→ 指示
企業内大学の記事のうち「さらに外部の求職者や投資家な」で始まり「運営を継続していきましょう。」まで続く部分を、「効果測定」を「成果測定」に差し替えて書き出すこと。

----- ページ -----

さらに外部の求職者や投資家などに向けて情報発信することにより、学ぶ意欲の高い求職者に注目されたり、人材育成に熱心な企業として評価されたりするなどのメリットがあります。
運用開始・効果測定
企業内大学の運用開始後は定期的に効果測定を行い、効果的なプログラムを実施できているかをチェックします。
効果測定の方法には以下のような方法があります。
- アンケートで受講者満足度を測る
- 理解度テストや実技試験を実施してスキルの習得度を測る
- 受講者の行動の変化を上司や同僚からヒアリングする
効果測定の結果と共に、業界動向や自社の経営ビジョンも鑑みながら必要な改善やブラッシュアップを行い、実効性の高い企業内大学の運営を継続していきましょう。
企業内大学を導入するメリット
企業内大学を導入すると、どのようなメリットがあるのでしょうか。企業側と従業員側それぞれについて見ていきましょう。
企業側:ナレッジ共有や人材育成の強化に有効
企業側のメリットには、以下のようなものがあります。
ナレッジマネジメントの促進
企業内大学には、年齢や役職、部署などを問わず、誰でも受けられる科目があります。そこは学習の場であるだけでなく、さまざまなバックグラウンドを持つ従業員同士が交流する場でもあるのです。
議論や何気ないコミュニケーションによって、同じ部署や同年代の同僚からは聞けないような情報や仕事のコツ、ノウハウなどが共有されます。あるテーマについて、専門外である従業員の俯瞰的な意見が、現場の課題解決につながる可能性もあるでしょう。
そうして共有したナレッジを、受講者それぞれが日々の業務に活用することによって業務が効率化され、生産性向上につながります。また、蓄積したナレッジをデータベースなどの形で保存しておけば、人員の入れ替わりがあっても引継ぎがスムーズです。このようなアクションの積み重ねによって、チームや部署、ひいては企業全体のビジネスの質が向上するでしょう。

----- データ欄 -----

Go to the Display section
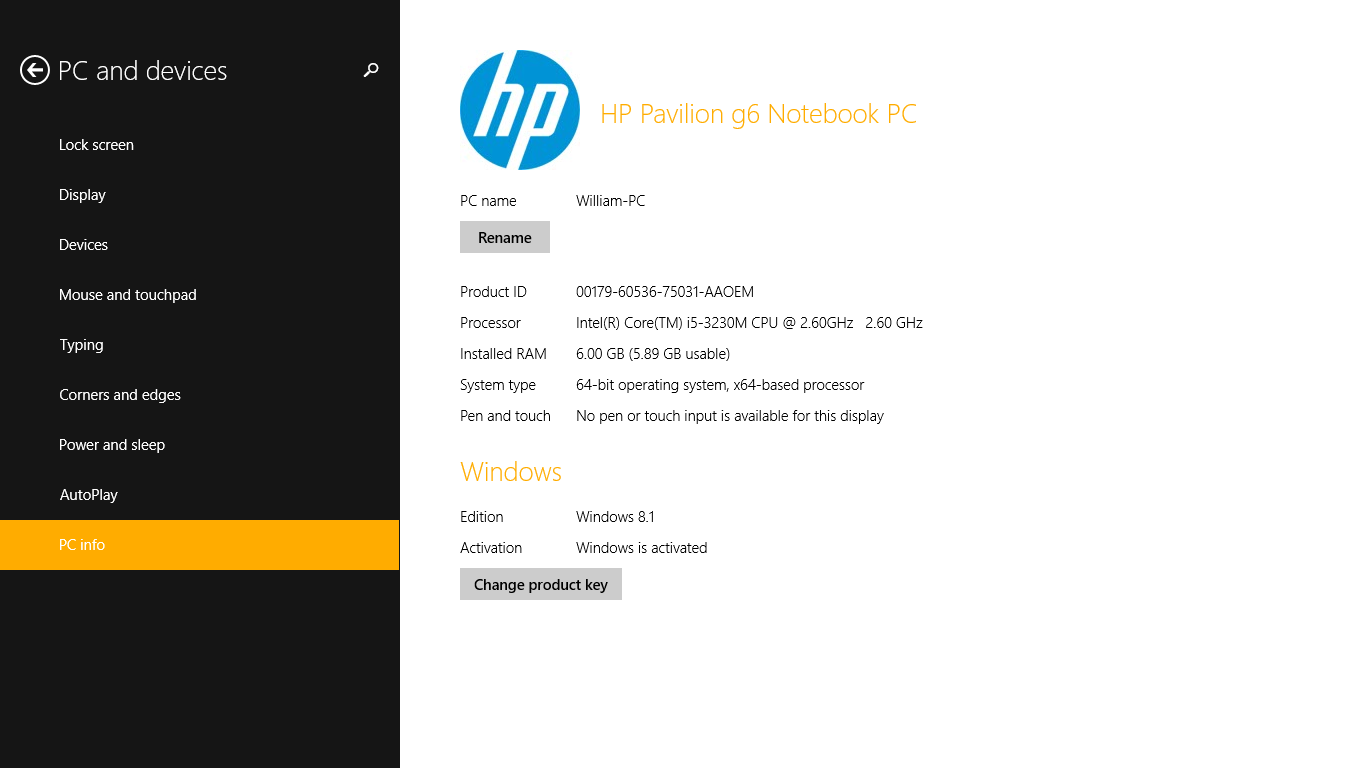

-----

→ 最終結果
さらに外部の求職者や投資家などに向けて情報発信することにより、学ぶ意欲の高い求職者に注目されたり、人材育成に熱心な企業として評価されたりするなどのメリットがあります。
運用開始・成果測定
企業内大学の運用開始後は定期的に成果測定を行い、効果的なプログラムを実施できているかをチェックします。
成果測定の方法には以下のような方法があります。
- アンケートで受講者満足度を測る
- 理解度テストや実技試験を実施してスキルの習得度を測る
- 受講者の行動の変化を上司や同僚からヒアリングする
成果測定の結果と共に、業界動向や自社の経営ビジョンも鑑みながら必要な改善やブラッシュアップを行い、実効性の高い企業内大学の運営を継続していきましょう。